> Task details
In the entries below, find the line with "The height and width of the screenshot is (364, 644)." and print exactly every line from there up to and including the line with "Task: Enable the", with no other lines.

Dataset entries:
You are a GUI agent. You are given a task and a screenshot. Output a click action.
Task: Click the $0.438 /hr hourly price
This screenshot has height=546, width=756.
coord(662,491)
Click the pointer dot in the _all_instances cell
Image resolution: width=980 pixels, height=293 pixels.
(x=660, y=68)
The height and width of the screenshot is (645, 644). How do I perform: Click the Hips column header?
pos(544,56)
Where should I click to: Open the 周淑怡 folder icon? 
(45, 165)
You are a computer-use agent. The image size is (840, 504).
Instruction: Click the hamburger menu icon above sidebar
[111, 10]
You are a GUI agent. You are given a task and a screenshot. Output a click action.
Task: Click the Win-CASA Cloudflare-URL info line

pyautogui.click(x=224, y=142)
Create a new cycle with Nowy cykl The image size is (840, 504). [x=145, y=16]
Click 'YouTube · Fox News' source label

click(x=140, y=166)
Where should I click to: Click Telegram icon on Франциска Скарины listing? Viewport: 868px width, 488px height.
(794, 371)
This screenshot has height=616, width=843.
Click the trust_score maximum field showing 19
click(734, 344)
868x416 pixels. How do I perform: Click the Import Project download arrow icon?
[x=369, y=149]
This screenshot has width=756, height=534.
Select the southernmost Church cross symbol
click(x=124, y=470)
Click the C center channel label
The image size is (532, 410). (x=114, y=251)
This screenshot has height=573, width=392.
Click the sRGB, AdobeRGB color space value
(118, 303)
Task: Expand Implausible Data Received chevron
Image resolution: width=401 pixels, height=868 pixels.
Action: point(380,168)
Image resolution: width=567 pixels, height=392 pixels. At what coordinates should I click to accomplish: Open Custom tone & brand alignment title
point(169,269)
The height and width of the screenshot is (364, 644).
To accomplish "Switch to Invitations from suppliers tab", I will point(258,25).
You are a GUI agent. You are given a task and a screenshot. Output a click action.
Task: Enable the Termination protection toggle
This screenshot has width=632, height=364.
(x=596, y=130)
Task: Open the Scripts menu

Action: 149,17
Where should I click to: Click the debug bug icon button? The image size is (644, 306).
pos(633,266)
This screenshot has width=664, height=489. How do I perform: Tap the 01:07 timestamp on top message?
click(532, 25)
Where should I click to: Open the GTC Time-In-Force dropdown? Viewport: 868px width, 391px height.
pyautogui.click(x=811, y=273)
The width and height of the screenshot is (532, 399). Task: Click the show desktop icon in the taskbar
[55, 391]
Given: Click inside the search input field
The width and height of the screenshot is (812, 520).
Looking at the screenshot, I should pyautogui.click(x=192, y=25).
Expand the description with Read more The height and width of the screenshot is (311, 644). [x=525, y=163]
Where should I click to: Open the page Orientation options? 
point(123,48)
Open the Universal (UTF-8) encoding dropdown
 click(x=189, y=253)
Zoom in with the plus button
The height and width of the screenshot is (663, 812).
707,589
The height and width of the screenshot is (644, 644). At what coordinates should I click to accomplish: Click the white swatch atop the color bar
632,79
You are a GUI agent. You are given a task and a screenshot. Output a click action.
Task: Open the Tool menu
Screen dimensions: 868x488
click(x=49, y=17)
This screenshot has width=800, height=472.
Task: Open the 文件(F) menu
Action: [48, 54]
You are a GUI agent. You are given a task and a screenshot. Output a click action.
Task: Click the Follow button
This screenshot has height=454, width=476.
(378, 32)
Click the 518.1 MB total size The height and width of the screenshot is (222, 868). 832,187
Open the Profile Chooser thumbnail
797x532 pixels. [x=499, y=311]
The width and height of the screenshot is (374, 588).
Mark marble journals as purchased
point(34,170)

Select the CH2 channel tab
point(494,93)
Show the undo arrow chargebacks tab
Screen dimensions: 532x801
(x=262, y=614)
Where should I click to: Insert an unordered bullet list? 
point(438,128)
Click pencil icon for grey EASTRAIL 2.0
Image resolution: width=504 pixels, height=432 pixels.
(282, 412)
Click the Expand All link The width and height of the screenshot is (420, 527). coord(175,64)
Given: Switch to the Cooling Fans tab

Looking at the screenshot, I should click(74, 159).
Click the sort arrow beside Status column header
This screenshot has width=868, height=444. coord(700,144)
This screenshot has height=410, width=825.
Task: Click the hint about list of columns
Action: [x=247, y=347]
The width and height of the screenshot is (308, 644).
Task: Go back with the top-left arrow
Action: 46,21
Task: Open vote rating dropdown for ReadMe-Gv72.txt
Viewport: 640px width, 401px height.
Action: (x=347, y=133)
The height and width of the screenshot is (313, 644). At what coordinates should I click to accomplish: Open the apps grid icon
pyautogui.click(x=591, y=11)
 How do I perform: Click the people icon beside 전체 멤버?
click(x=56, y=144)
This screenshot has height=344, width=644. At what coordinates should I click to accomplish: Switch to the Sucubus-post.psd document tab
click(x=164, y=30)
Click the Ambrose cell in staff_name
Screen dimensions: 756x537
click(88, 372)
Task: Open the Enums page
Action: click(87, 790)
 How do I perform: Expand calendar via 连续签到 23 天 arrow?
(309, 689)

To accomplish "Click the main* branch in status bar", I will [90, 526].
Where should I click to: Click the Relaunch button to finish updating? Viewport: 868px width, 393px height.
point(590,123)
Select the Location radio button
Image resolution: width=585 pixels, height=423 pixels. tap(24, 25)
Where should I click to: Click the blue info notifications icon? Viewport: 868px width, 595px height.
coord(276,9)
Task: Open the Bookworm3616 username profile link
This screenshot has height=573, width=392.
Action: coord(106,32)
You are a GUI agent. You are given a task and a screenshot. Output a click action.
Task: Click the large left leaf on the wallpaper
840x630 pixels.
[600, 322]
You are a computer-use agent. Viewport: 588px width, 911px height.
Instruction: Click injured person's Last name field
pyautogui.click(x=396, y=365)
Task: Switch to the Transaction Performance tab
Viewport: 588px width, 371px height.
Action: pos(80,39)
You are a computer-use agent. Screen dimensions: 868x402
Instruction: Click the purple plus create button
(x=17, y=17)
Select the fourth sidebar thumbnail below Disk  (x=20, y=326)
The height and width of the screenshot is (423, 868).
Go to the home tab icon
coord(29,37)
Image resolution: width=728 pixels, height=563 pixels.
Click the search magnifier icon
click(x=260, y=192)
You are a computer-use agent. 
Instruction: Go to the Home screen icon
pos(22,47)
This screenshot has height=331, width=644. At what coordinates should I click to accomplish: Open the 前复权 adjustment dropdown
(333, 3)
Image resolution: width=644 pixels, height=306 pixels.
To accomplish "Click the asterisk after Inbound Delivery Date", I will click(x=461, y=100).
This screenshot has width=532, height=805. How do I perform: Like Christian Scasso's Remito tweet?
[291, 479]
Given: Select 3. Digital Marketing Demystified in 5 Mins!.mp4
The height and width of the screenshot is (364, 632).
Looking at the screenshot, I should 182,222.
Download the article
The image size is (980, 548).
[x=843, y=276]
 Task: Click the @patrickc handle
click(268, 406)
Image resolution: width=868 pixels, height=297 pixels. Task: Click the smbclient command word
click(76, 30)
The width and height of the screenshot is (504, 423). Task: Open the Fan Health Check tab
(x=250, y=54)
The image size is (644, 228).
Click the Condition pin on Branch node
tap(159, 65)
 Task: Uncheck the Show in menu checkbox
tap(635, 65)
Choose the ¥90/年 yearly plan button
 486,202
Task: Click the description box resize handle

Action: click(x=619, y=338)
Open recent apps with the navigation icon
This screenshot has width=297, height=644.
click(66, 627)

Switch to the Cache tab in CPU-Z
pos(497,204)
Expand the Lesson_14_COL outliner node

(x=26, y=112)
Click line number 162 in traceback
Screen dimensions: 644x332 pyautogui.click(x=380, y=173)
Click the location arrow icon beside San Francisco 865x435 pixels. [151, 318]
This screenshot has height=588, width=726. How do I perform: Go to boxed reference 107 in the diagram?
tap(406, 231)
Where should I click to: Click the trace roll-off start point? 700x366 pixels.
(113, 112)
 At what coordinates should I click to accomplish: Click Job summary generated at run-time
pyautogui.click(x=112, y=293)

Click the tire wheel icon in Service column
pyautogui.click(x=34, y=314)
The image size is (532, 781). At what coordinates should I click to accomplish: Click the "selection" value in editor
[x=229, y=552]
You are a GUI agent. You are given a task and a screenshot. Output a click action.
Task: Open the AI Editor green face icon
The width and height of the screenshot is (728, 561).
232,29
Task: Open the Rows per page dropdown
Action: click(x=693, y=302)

> Answer to the exercise
The height and width of the screenshot is (364, 644).
To accomplish "Switch to Invitations from suppliers tab", I will point(258,25).
You are a GUI agent. You are given a task and a screenshot. Output a click action.
Task: Enable the Termination protection toggle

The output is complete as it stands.